The infatuation with New York real estate can be seen in popular culture. Just look at well-trafficked blogs like Curbed, which tracks exciting and fascinating news from, err, the world of property brokers and real estate agents. At the same time, When Harry Met Sally screenwriter and novelist Nora Ephron recently penned a long ode to her old Upper East Side apartment in The New Yorker.
Even the stodgy old newspaper has not remained untouched. While the grey listings in The New York Times’ real estate section might have sufficed at one point in time, the trend-chasing paper has now launched Key, a twice-yearly magazine dedicated to lifestyle articles about real estate and full-page ads for condominiums.

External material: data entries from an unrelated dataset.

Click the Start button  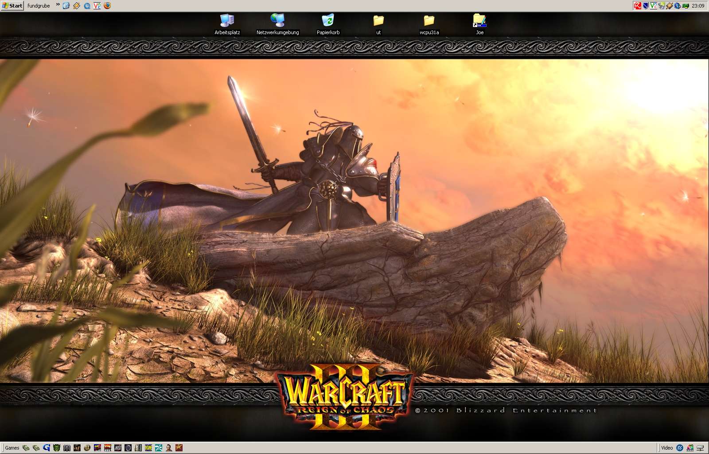pyautogui.click(x=12, y=6)
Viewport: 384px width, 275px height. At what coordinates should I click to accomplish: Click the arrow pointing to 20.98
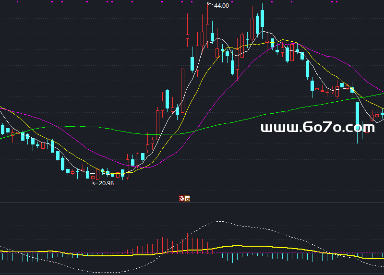pyautogui.click(x=95, y=183)
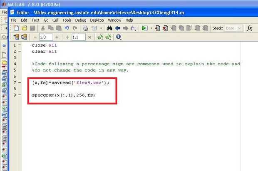This screenshot has width=258, height=171.
Task: Click the Save disk icon
Action: click(32, 28)
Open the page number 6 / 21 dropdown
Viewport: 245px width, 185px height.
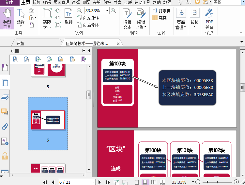[x=93, y=182]
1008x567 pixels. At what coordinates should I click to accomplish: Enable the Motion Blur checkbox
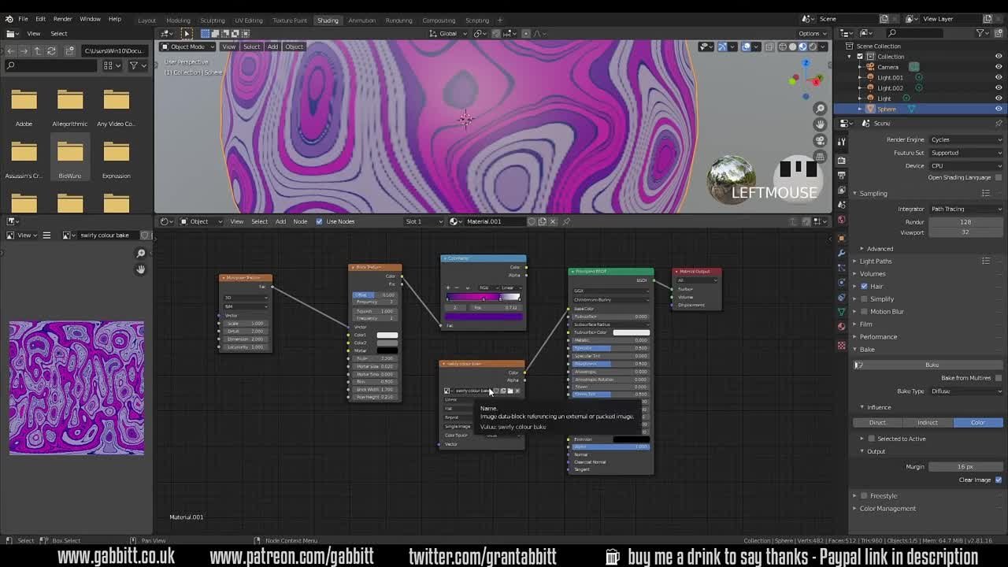864,311
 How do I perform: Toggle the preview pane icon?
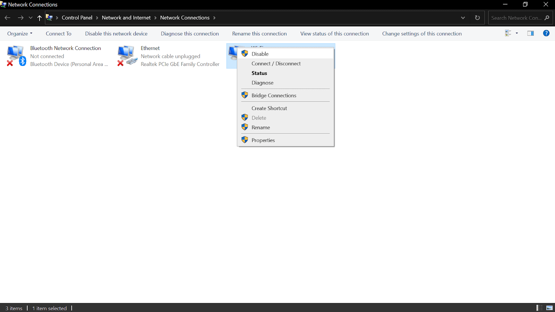pos(530,33)
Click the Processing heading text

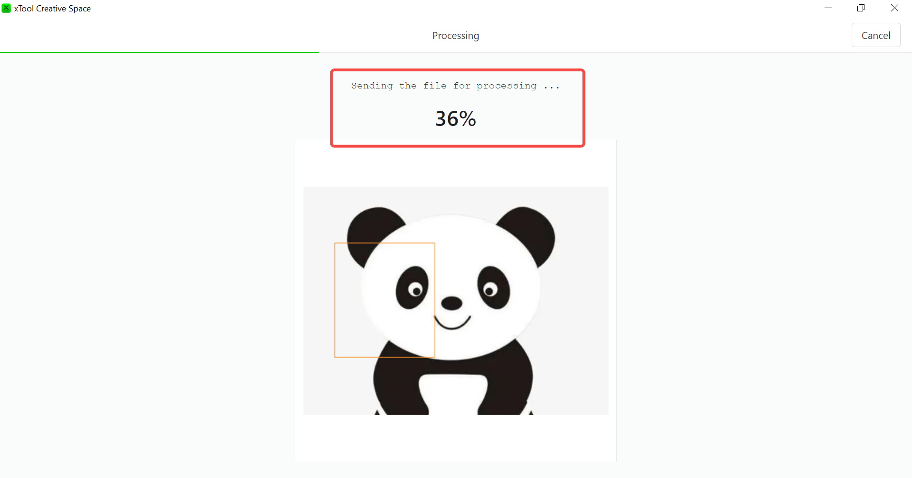pyautogui.click(x=455, y=36)
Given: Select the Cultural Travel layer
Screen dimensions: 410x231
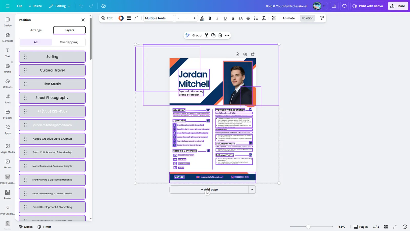Looking at the screenshot, I should pyautogui.click(x=52, y=70).
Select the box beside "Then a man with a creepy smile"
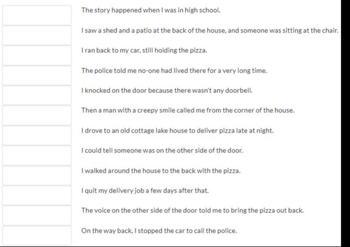350x247 pixels. pos(37,115)
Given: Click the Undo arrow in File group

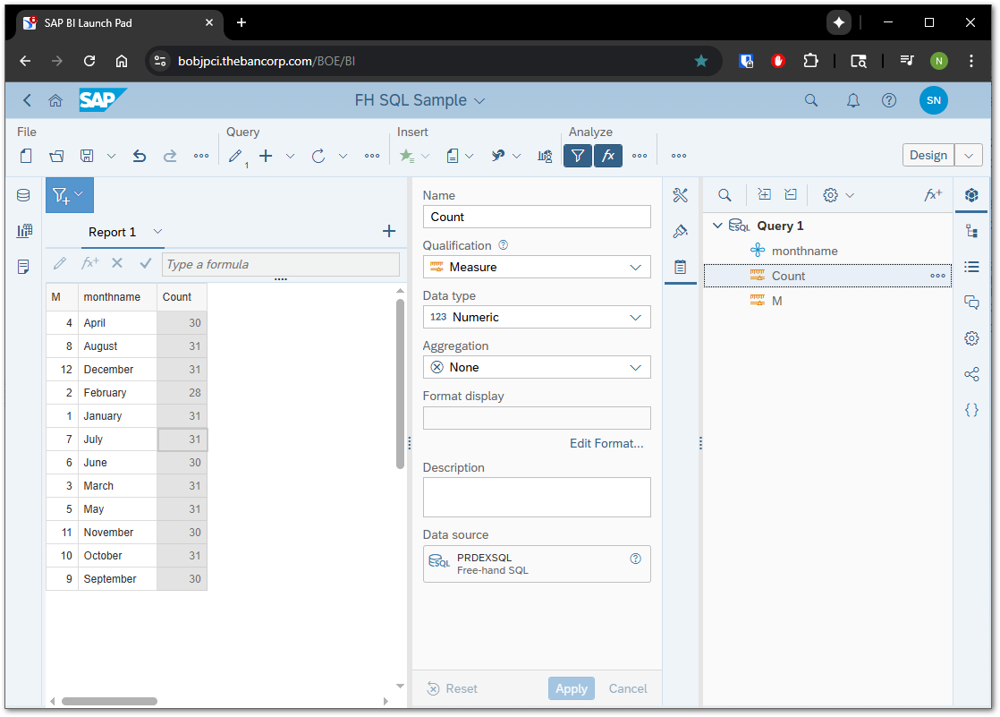Looking at the screenshot, I should click(140, 156).
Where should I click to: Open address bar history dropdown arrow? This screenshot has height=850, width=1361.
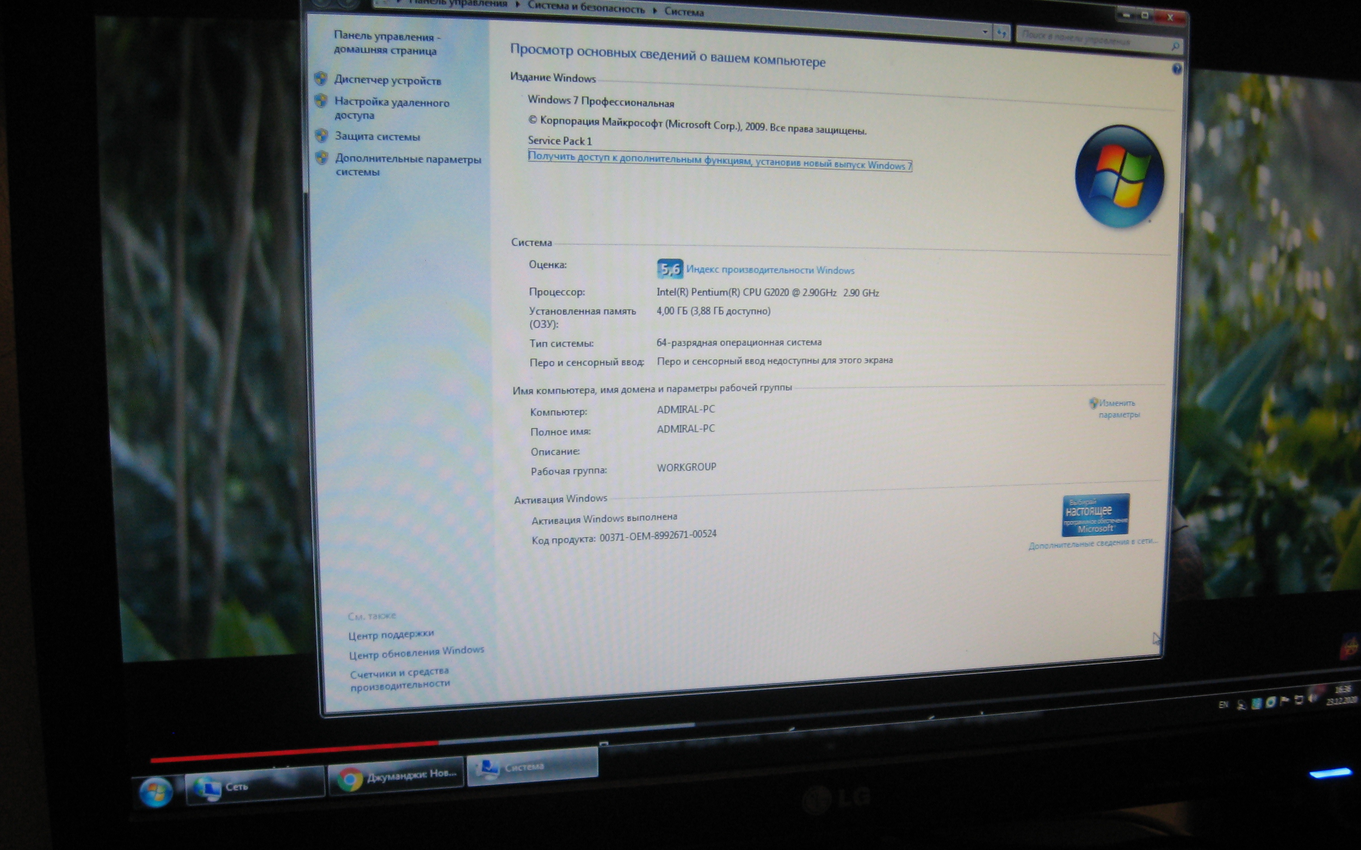point(985,31)
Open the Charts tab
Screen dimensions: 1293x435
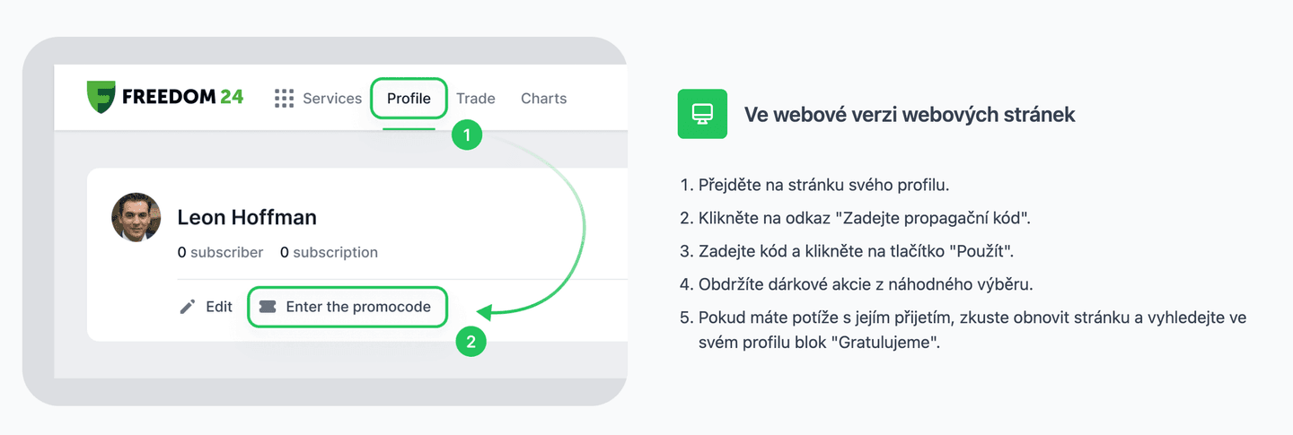pyautogui.click(x=543, y=99)
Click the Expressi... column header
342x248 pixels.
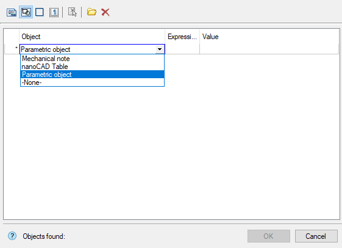182,37
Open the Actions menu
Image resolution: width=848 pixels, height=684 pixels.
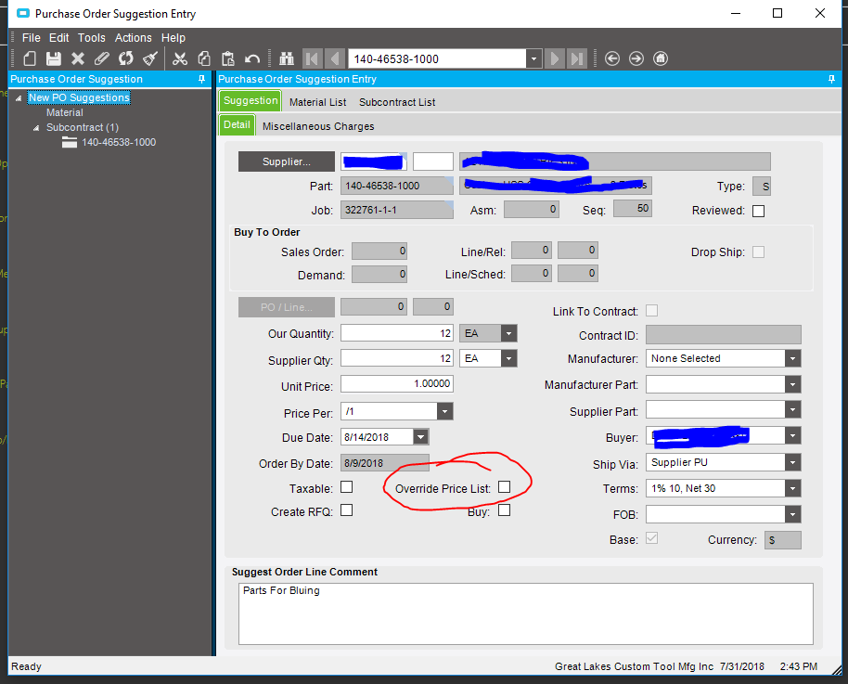[133, 38]
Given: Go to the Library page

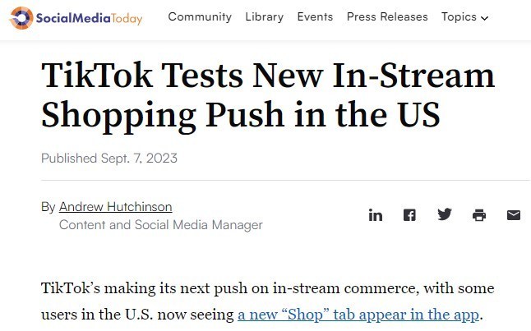Looking at the screenshot, I should (265, 17).
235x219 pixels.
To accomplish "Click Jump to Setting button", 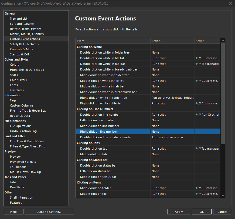I will [49, 212].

“Key will showcase residential real estate properties, renovation trends, luxury lifestyle trends in home design and furnishings, investment and financing strategies and more in a revealing manner that reflects the way we live today,” Gerald Marzorati, an assistant managing editor at the newspaper confusingly said in a statement last summer. The final product hit doorsteps in September.
It bleeds over into the world of advertising, as well. As A.A. Gill described in a recent Vanity Fair piece, jumping from new condo development to new condo development, the sparkling new additions to Soho and Astor Place put undue importance on their promotional materials. Like any good advertising, they make the buyer feel a part of something. They make the buyer feel good about parting with his or her cash.
So far, the slowdown in the US residential market seems to be having little effect on the fetish-ization of real estate, particularly in the major urban centers such as New York, where prices have yet to soften significantly.
But there may be trouble in the air. This week, the real estate arm of The Carlyle Group announced that it was selling a Fifth Avenue condominium conversion project to Hyatt. The former office building, which once housed the headquarters of Tommy Hilfiger’s fashion design firm, will most likely be reborn as a hotel.
According to the firm, about half the units in the building have been sold. Marketed as luxury condos overlooking Bryant Park, the building was going to have flourishes by fashion designer Peter Som. Keeping with the theme, the building’s marketing campaign reportedly included coffee table books featuring runway models, as well as fashion-themed sales parties.
“We’re trying everything we can to sell units, pushing every lever we have,” Michael Belfonti told The New York Times in February.
In the end, despite the glossy magazines and flashy promo materials, the real story can usually be found in the fundamentals of the market.